Diffusione: Sphaeramia nematopterus è diffuso in tutto l’Indopacifico occidentale da Giava (Indonesia) fino alle isole Figi, Tonga e la Great Barrier Reef.

Descrizione: Il pesce cardinale pigiama, raggiunge una lunghezza massima di 8,5 cm, con la sua morfologia corporea somiglia ad altri pesci cardinale noti tra gli acquariofili, come Sphaeramia orbicolari o Pterapogon kauderni: il portamento mostra una spiccata ed alta parte dorsale, ma anche quella ventrale e le pinne anali risultano particolarmente estese. La sua prevalente attività notturna è rivelata dalla grandezza dei suoi occhi, e la  bocca di grandi dimensioni costituisce una tipicità di questo pesce.
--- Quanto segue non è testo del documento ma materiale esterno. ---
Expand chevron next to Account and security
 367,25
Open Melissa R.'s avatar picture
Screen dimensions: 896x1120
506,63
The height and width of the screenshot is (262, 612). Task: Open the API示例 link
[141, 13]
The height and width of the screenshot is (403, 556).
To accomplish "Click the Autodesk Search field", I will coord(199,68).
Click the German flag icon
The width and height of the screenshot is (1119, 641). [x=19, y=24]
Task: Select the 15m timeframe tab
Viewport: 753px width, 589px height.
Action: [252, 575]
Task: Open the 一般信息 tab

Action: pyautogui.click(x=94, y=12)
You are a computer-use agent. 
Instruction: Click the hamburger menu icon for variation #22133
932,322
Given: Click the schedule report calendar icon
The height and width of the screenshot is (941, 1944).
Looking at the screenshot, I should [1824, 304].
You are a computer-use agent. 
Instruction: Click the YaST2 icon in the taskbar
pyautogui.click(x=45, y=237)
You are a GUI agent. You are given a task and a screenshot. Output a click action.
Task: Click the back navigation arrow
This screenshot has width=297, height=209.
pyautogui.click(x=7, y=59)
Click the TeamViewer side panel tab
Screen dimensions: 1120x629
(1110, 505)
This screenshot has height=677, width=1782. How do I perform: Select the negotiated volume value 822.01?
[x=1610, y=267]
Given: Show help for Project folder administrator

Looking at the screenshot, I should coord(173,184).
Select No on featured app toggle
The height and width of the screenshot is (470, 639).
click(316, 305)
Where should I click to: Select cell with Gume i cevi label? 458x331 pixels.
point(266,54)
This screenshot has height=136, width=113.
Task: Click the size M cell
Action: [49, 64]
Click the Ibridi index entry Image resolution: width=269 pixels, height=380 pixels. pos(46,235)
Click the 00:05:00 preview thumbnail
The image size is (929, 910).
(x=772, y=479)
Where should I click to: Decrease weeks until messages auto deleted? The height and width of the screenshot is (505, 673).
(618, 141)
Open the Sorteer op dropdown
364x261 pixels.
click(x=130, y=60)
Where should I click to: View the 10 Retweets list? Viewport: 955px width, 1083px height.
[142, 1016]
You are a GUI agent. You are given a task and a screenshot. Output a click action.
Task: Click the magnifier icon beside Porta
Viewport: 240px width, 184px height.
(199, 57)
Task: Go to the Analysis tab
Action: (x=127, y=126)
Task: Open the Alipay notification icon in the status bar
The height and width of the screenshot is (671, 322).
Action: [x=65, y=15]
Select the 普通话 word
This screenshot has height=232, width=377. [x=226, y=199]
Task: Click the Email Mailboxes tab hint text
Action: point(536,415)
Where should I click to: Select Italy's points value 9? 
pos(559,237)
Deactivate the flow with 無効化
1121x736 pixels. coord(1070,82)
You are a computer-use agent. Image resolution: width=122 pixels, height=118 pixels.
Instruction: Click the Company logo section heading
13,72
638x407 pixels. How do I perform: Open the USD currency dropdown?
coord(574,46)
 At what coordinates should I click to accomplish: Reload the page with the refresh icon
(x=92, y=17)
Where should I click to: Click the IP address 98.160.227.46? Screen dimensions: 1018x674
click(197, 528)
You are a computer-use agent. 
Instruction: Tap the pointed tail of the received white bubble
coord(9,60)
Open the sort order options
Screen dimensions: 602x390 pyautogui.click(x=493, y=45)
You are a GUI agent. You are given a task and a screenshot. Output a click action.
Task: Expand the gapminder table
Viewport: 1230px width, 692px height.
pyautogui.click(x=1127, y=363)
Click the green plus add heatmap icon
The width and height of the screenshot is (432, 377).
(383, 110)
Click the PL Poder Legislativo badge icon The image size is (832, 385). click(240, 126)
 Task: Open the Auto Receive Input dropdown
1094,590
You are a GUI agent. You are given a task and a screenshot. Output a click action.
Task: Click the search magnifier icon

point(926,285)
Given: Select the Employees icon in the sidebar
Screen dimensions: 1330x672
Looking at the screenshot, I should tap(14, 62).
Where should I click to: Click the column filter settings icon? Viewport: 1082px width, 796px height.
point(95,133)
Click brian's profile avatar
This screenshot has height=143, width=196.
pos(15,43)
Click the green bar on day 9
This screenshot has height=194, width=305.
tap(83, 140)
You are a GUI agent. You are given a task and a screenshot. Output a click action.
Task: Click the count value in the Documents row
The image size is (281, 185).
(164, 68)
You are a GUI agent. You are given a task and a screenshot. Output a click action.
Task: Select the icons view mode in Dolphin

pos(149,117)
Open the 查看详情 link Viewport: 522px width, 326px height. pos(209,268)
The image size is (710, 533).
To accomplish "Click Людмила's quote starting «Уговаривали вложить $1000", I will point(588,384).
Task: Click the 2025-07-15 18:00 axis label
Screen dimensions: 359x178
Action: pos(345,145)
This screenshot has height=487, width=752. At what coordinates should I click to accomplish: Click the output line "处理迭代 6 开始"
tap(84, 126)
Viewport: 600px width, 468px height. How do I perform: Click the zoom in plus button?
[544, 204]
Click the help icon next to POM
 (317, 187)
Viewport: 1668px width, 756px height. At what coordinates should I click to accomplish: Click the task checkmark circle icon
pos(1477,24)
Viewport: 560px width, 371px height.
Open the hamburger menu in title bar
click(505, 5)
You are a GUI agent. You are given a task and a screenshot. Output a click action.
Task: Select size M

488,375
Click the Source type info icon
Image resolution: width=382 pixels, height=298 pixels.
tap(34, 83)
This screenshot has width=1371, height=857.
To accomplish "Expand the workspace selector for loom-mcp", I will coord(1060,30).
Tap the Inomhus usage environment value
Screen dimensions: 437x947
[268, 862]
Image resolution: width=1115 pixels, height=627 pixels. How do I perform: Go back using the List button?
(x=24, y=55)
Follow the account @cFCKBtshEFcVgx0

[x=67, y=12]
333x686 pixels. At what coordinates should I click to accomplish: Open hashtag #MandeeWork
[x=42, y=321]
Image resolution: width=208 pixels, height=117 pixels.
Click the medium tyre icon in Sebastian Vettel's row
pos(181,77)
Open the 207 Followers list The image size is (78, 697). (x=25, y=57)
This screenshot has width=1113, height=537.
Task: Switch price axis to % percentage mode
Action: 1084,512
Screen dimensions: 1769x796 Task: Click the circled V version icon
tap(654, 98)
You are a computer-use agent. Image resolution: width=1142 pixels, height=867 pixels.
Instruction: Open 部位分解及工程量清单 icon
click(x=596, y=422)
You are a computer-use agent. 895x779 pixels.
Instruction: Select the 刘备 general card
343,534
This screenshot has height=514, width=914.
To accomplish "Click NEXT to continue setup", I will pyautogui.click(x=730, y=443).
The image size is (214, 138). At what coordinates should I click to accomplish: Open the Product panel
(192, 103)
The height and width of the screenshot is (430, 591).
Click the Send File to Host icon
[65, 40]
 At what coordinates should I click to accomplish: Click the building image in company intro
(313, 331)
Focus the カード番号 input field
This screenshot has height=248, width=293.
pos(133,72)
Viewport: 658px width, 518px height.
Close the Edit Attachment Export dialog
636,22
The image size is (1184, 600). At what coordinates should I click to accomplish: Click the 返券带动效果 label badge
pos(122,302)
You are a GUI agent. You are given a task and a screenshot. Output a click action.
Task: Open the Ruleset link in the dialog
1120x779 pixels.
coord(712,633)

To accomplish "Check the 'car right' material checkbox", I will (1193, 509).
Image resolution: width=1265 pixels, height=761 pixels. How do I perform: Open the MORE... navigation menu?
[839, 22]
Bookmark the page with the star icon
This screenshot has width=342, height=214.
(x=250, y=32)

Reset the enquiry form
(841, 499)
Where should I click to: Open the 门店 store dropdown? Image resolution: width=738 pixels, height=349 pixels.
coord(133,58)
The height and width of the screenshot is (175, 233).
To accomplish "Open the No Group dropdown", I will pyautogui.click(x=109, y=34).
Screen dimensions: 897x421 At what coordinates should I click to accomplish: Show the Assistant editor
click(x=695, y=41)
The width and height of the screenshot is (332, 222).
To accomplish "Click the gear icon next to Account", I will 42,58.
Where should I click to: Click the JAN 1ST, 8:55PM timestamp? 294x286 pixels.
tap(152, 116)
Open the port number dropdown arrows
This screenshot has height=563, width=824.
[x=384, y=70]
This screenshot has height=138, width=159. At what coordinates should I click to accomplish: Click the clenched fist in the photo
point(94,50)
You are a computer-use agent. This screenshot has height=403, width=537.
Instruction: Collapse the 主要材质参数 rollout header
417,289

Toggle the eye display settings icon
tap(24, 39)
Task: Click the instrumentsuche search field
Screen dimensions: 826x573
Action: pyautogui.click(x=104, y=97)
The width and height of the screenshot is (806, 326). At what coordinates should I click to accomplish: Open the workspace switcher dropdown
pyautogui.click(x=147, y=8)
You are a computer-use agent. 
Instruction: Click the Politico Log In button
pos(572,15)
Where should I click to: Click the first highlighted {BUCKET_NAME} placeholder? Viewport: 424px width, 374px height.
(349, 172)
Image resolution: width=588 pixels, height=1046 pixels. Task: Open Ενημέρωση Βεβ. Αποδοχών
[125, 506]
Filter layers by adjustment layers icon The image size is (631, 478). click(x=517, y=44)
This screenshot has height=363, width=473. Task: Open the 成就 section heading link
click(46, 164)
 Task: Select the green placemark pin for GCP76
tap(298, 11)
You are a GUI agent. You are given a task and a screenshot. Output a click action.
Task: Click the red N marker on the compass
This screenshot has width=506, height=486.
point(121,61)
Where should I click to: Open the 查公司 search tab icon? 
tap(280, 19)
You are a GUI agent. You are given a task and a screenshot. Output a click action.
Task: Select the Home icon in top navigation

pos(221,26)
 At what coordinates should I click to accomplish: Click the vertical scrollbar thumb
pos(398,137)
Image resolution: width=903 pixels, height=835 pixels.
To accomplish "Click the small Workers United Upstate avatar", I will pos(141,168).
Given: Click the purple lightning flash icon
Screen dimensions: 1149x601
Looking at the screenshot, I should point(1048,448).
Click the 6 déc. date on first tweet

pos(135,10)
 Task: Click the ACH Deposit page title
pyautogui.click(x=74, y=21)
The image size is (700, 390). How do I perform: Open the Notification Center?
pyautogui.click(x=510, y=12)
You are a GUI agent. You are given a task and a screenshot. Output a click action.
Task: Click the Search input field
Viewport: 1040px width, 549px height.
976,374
Ambiente: In natura il pesce cardinale pigiama viene e si intrattiene in gruppo in acque limitatamente profonde fino ad un massimo di  circa 12 metri. E’ presente perlopiù in aree tranquille nelle lagune e nelle zone riparate del reef, dove si permane in prevalenza tra i rami dei coralli duri, come per esempio Porites cilindrica. Sphaeramia nematopterus è un predatore di plancton animale notturno, una attività svolta in prevalenza nelle vicinanze del corallo dove solitamente si intrattiene.

sphaeramia-nematopterus

Mantenimento in acquario: Si tratta di un pesce eccezionalmente robusto, privo di esigenze e facile da tenere. Può essere facilmente mantenuto in gruppo (cosa che per questa specie è assolutamente opportuno cercare di fare) e già durante la fase di ambientamento accetta senza problemi qualsiasi tipologia di mangime. È tuttavia importante mettere a disposizione un “corallo casa”, nel quale questi pesci possano ritirarsi. Osservare il loro comportamento naturale, infatti, sarà possibile soltanto in questa maniera. La soluzione ideale consiste nell’impiego di un corallo duro dallo sviluppo ramificato. E’ assolutamente consigliabile evitare l’introduzione di uno o due esemplari in una vasca di comunità con occupanti misti, in quanto non in corrispondenza con le loro necessità ambientali. Probabilmente sopravvivrebbero, ma non sarebbero in grado di sviluppare il loro tipico comportamento di gruppo.

La riproduzione: Si è già avuta con successo la riproduzione di questi pesci. Se le condizioni sono favorevoli questa specie depone le uova ogni 2-2,5 settimane. Si tratta, infatti, di incubatori orali, nei quali i maschi ricevono le uova dalle femmine, in modo analogo a quanto avviene nei pesci cardinale di Banggai (Pterapogon kauderni). Diversamente da questi, il numero delle uova, con circa 300, è visibilmente più grande e i giovani, dopo il rilascio, sono inevitabilmente di dimensioni minori. Hanno una lunghezza di 2 mm e sono estremamente sottili, sicché l’accrescimento costituisce una sfida molto più impegnativa rispetto ai giovani di P. kauderni. Con una lunghezza corporea di 10 mm i giovani assumono la colorazione completa.